The production of futile cycles or type II pathways during reconstruction and modeling of metabolic networks may occur most often by automated methods. These futile cycles can result in infeasible and implausible production fluxes of ATP, reducing equivalents, or other substrates (Fritzemeier et al., 2017). However, since at each step of the iMet algorithm there is a manual monitoring and supervising phase, iMet can then be useful in removing and correcting such cycles or pathways.
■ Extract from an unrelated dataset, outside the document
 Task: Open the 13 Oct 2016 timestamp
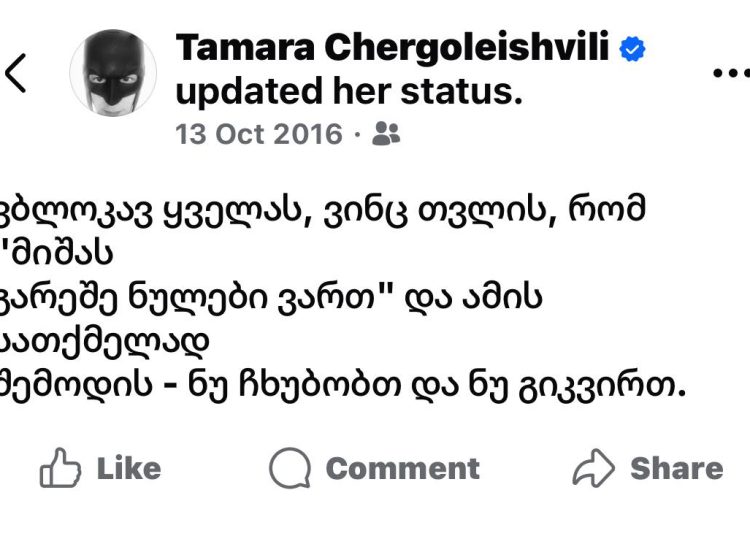coord(259,134)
The results of analyses in our case study showed the performance of this software. These results show the superior performance of the iMet which can be profitable in other studies related to different types of organisms. In spite of the fact that monitoring and manual revising of similarity scores could lead to a better result by iMet, it is also capable to operate in a fully automated mode, which is really useful while facing to a huge network.

iMet is a standalone easy to use software application with a user-friendly GUI, that enables the integration of the metabolic networks in a mouse-driven fashion. In other words, there is no need for web access or any other auxiliary software to use it. However, web access might cause a better result. iMet satisfies the urgent need for an in-silico tool to reconcile existing incomplete metabolic networks into an enhanced metabolic network without any experimental efforts. iMet is freely available for academic and non-commercial use at “https://github.com/rmohamadi/iMet-Samples”.

Declarations

Author contribution statement

Reza Mohammadi: Conceived and designed the experiments; Performed the experiments; Analyzed and interpreted the data; Wrote the paper.

Javad Zahiri: Conceived and designed the experiments; Performed the experiments.

Mohammad Javad Niroomand: Analyzed and interpreted the data; Contributed reagents, materials, analysis tools or data.

Funding statement

This research did not receive any specific grant from funding agencies in the public, commercial, or not-for-profit sectors.

Competing interest statement

The authors declare no conflict of interest.

Additional information

No additional information is available for this paper.